Cette haute civilisation, aux antiques origines, dont le Livre
des Rois (Shah Namé) de Firdousi (940-1020) marque le regain
après deux siècles de soumission aux dynasties arabes,
«conquit ses féroces vainqueurs», seldjoukides, mongols,
turco-mongols, du XIe au XIVe siècle, au point de marquer de
son empreinte l'Asie Centrale, Bagdad, l'Afghanistan (Hérât).
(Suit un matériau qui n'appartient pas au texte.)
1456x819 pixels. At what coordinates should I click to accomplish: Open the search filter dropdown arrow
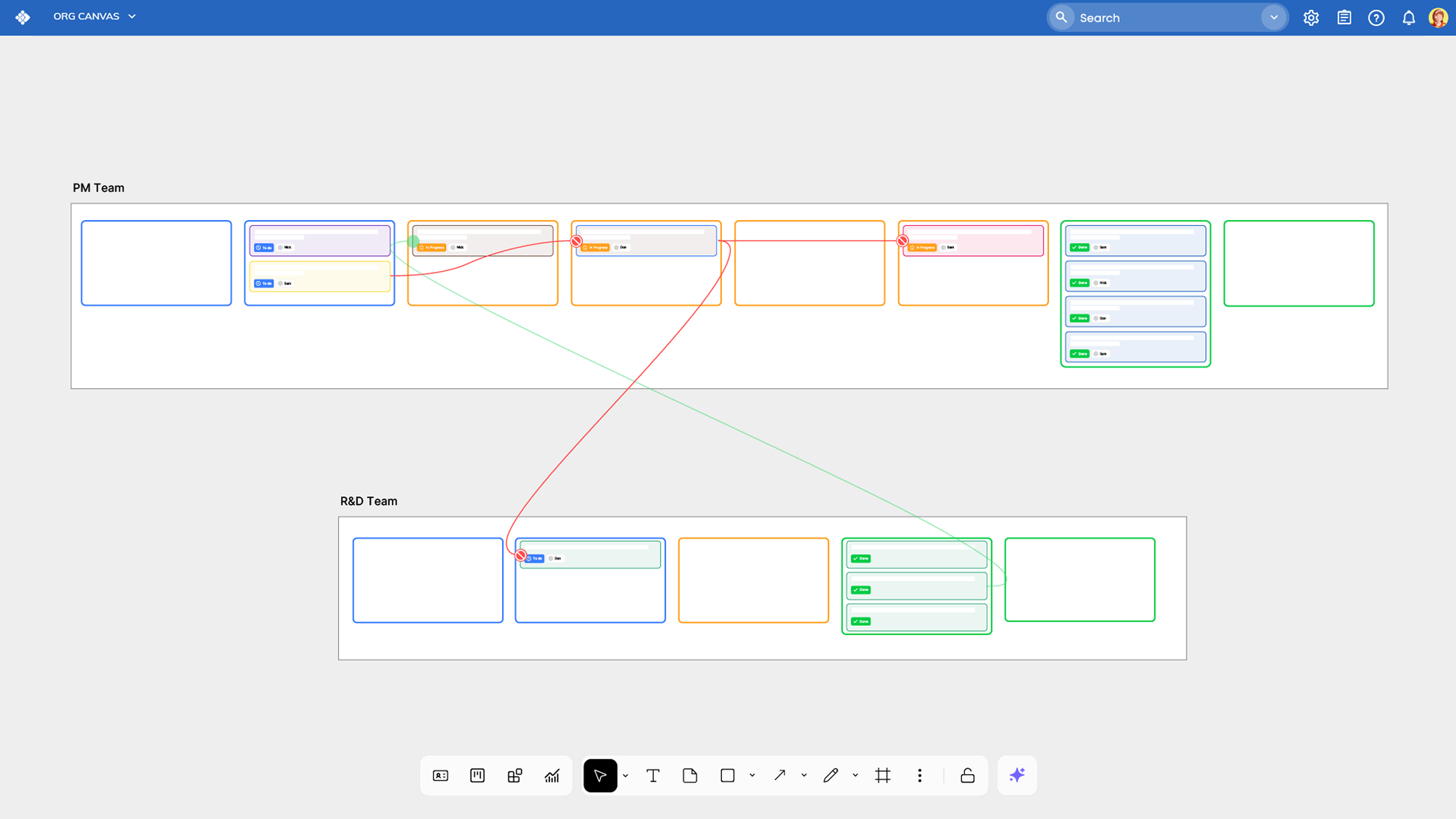pos(1273,18)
L'essor, au XVIe siècle, de la dynastie iranienne des Safavides
la porte à son suprême épanouissement.
Henri Stierlin décèle les multiples correspondances entre
l'architecture, les arts, l'inspiration des poètes - Omar
Khayyâm, Hâfiz, Nîzami, Saadi - qu'illustrent de précieuses
miniatures, sommets de grâce et de raffinement. Ainsi, tel
tapis à motif en Tchahar Bagh - «quatre jardins» - croisant
à angle droit, en un bassin octogonal, les «quatre Fleuves du
Paradis» (p. 174), reproduit la composition même de la mosquée
Royale de Shah Abbas. De cette forêt de symboles l'auteur
dévoile les mystérieuses résonances, échos du Pentateuque,
du Coran, des grands mystiques Rûmî et Sohrarwardî. Le décor
de faïence où les arabesques d'une végétation immortelle jouxtent
les inscriptions stylisées, dédiées à la trinité shiite Allah,
Mahomet et Ali ; l'arbre Tuba joignant l'ici-bas à la Terre des
Âmes ; les reflets immatériels des iwans et des galeries dans
le bassin aux eaux d'éternité... l'arcane cosmique de l'architecture
figure le passage du monde matériel à la transcendance,
exalte la foi en la résurrection.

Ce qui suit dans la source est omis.